The New York Times is reporting that the economy back home is still a mess.
Now, the unemployment rate is 10.2%. And even though the economy is technically is a “recovery”, the most recent two recoveries were known as jobless ones, because the unemployment rate took years to move of their highs.
So the feeling is that this one will also be like that. Ten percent unemployment for several years.
People are looking to the President and Congress for solutions. But nowadays the game is a silly one.
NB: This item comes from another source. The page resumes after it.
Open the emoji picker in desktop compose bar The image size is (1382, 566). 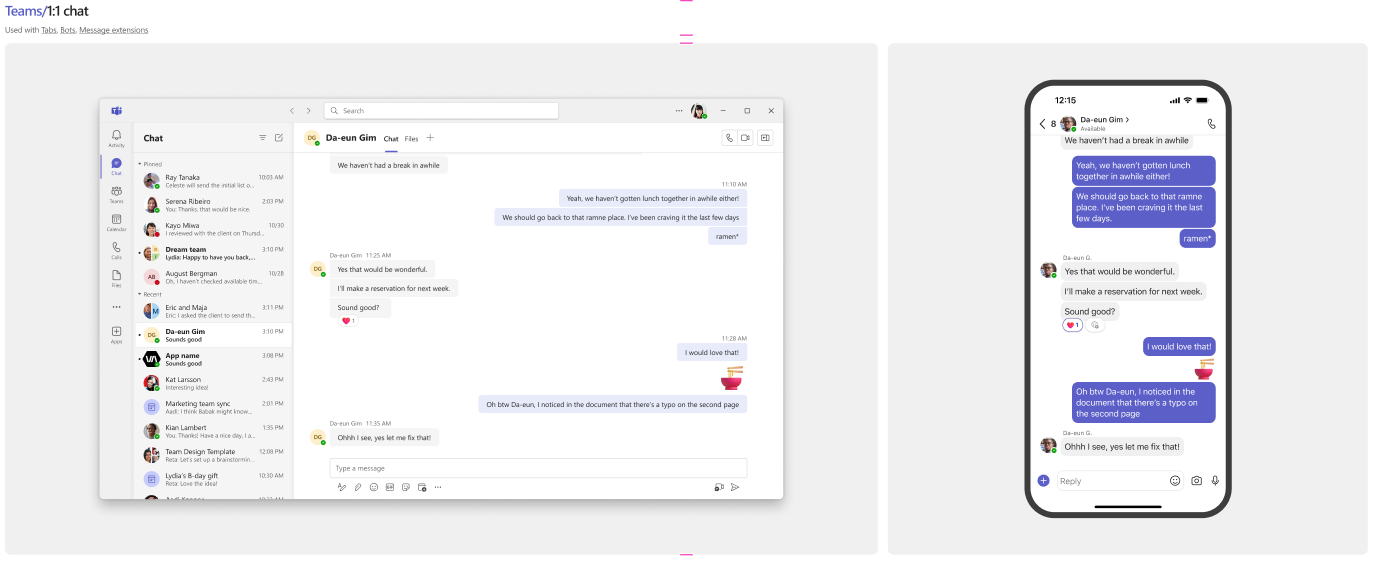click(374, 487)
Years ago, when America had a problem, like “people need jobs”, Congress would figure out ways to get people employed.
But since that weirdo right-wing element of the Republicans became prominent around 1978 or so, the debate is instead swirling around the deficit.
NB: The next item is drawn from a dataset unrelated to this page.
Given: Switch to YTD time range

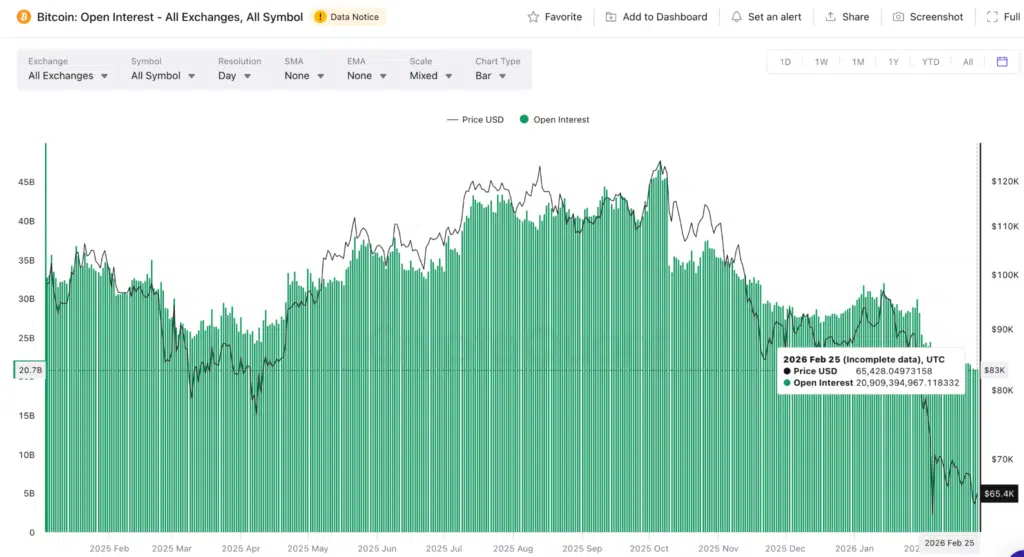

The suggestion is that Congress can either figure out a way to make more jobs, or it can cut the deficit.
To me, this isn’t either-or, it’s both-and.
First, they need to throw out the fiction (i.e. lie) that raising taxes on the very wealthy is a bad for the economy. Yes, raising them on the Ordinary Joe means less economic activity. But if you hike them on people making $1,000,000 a year, it won’t hurt the economy at all.
(This is making $1,000,000 a year, not people who “just” have $1,000,000.)
Use this money to provide incentives to business to hire additional people—whether they would have or not anyway. This makes the risk of ramping up employment for the new recovery less risky.
No one knows the exact figures to make such a process work. But this never stopped the Supply Siders and the rest of the 1978 crowd.
The idea is that they must put a process in place. And right now the feeling is, Congress doesn’t have a clue.
President Obama needs to get out in front on this one. Recapture some of that magic, what was the word–hope–that was so often used in the campaign. Start talking about all the different ways that Congress could encourage jobs creation.
The criticism from the blogosphere and progressive Democrats is that the current administration isn’t trying hard enough to “be Democrats”. In some ways, this is true. Traditionally—that is, since the New Deal—people have expected the Democrats to be keen on the issues of everyday people.
But my own feeling, scanning the headlines, is that Nixon and Ford talked up these bread-and-butter issues more than what Obama is doing, from what I remember in my childhood.
I think Nixon even casually referenced economic problems of 1974 about one or two sentences before the part of his speech where he said he would resign.
Back then, people were very honest that the government has a large role to pay in employment. Obama needs to accept that truth, instead of playing the 1978 game. The one that says that “only private industry creates jobs.”
Everyone knows that isn’t true. It’s government incenting private industry to create jobs that works.